SOURCE DOCUMENT =
-- Begin --

2.6     Alternatively the Committee could decide to propose an alternative amount for the FPN between the value of £65 (minimum set by Government) and £150 (maximum set by Government).





3.1     It is recommended that Option 3 is agreed by the Communities, Housing and Environment Committee.  This option takes into account the Government’s requirement for the FPN to be proportionate and reflect the local situation.  It does not seek to increase the FPN to the maximum allowed but by £10 for the majority of offences.  However the option also includes a higher charge of £120 for those who do not make payment within the first 14 days.  The reduced charge for immediate payment is intended to increase the payment rate and reduce the need for cases to be referred for prosecution.


3.2     The small increase in income will be used to fund an improved back office system which will be able to fully manage the information for issuing, reconciliation, payment and prosecution of littering offences.


3.3     It is also recommended that the Committee agrees to support the actions of the Litter Strategy for England through local actions to increase education, improve infrastructure and deliver stronger enforcement.


3.4     Option 1 is not recommended as it does not acknowledge the importance of tackling littering and the effect litter has on the perception and appearance of the Borough.  The public consultation identified that 85% of respondents supported an increase in the FPN value, showing the level of public interest in maintaining a clean and attractive environment.  This is also supported through local residents’ surveys and the Council’s own priority of “a clean and safe environment”.


3.5     Option 2 is not recommended as the maximum value of the FPN is considered to be too significant increase to the current value of £80, which would be disproportionate to the offence.  In addition it could be considered that the Council was seeking to generate an income from the FPNs which is contrary to the information contained within the Strategy and likely to be in the guidance due to be launched in January 2018.



4.       RISK

4.1    The risks associated with this proposal, including the risks if the Council does not act as recommended, have been considered in line with the Council’s Risk Management Framework.


4.2    A risk assessment associated with the recommendations contained within this report is attached in Appendix B.

4.3    Three risks have been identified, all of which are managed carefully as per the Policy and therefore are within the Council’s risk appetite.




5.1     The Government carried out a public consultation into a number of the proposals within the Litter Strategy for England.  This identified 85% of respondents supported an increase in the FPN value for littering.  The Council contributed to this consultation through a joint response by the Kent Resource Partnership.


5.2     This committee has also previously been consulted on the enforcement service through a number of recent reports.  The most recent was the agreement to introduce an in-house on-street enforcement team by April 2018.  Through these discussions with the Committee, the issue of littering from vehicles has been highlighted as an area the Council wishes to tackle.





6.1     The recommendations will be introduced following completion of the Government’s legislative changes which are proposed for April 2018. 


6.2     It is proposed that the increase in FPN value, reduced charge for early payment and the enforcement of littering from vehicles will be introduced with the on-street enforcement team in April 2018, subject to the relevant legislation being in place.

-- End --

Restate the passage of the litter penalty report that opens with the words containing "2.6     Alternatively the" and closes with "set by Government).", swapping "amount" for "sum".

LISTING =

-- Begin --

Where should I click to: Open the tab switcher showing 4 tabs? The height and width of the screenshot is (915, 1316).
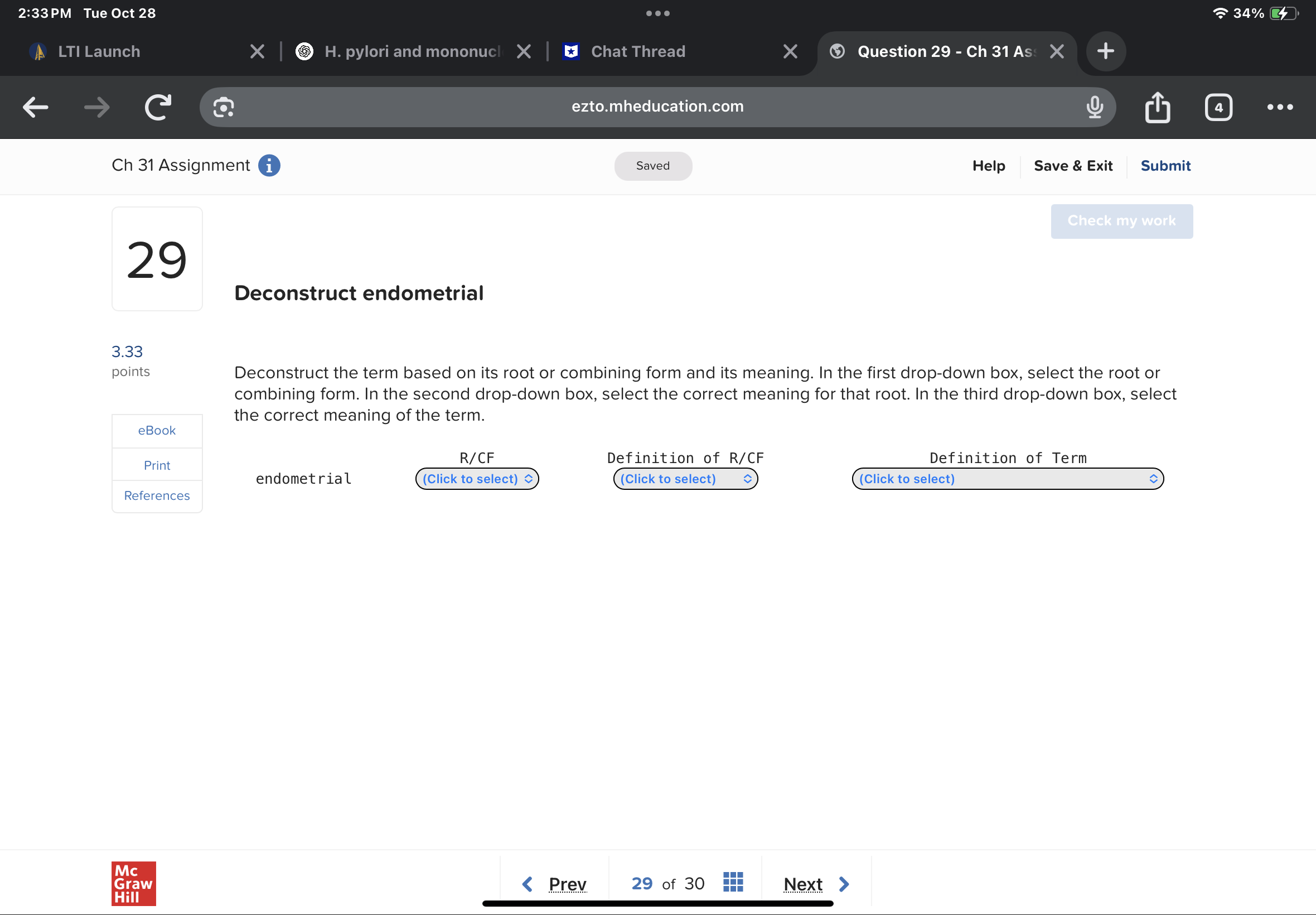pos(1218,107)
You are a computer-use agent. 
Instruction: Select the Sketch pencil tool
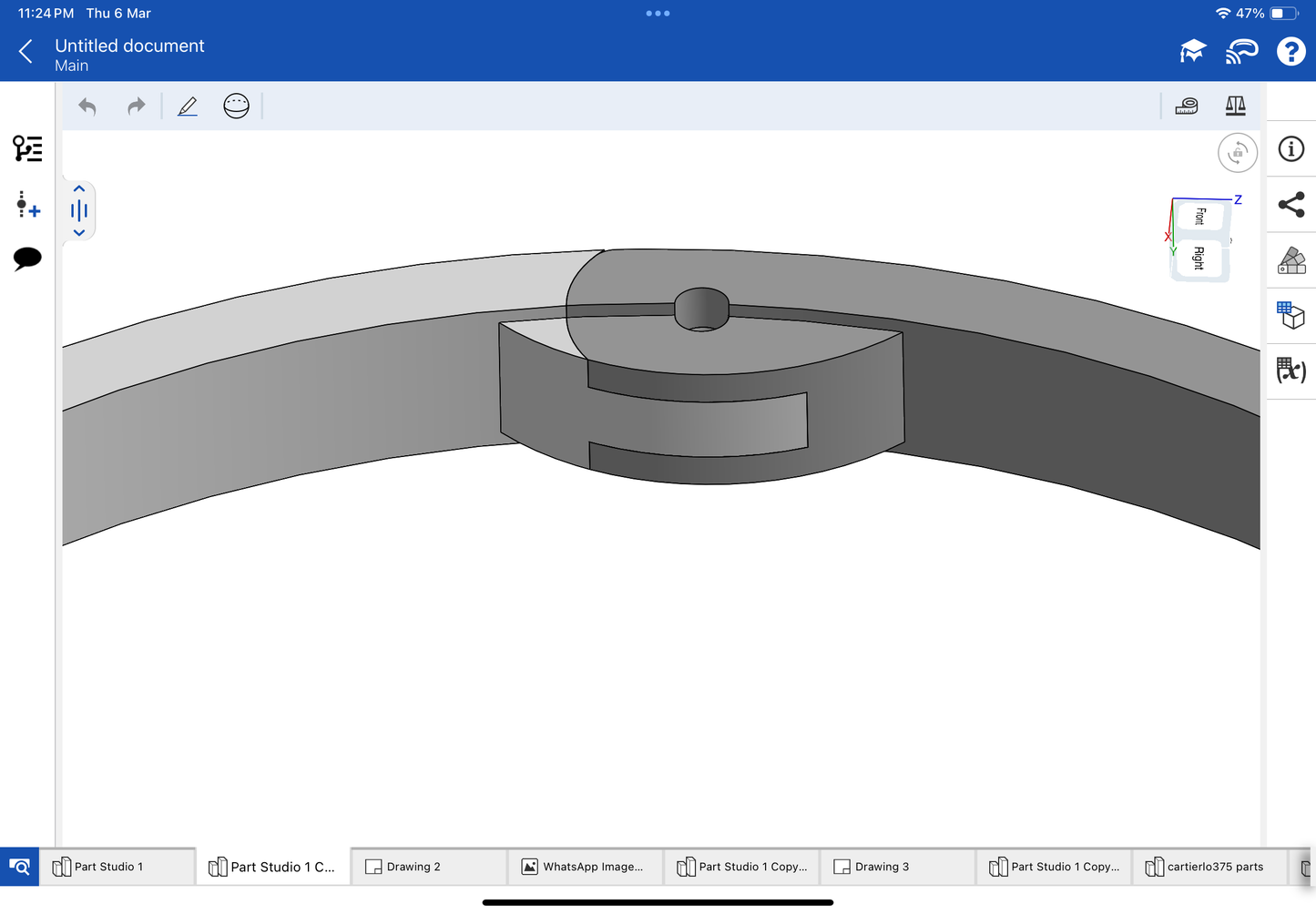point(188,107)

-- End --

FINISHED TASK =
2.6     Alternatively the Committee could decide to propose an alternative sum for the FPN between the value of £65 (minimum set by Government) and £150 (maximum set by Government).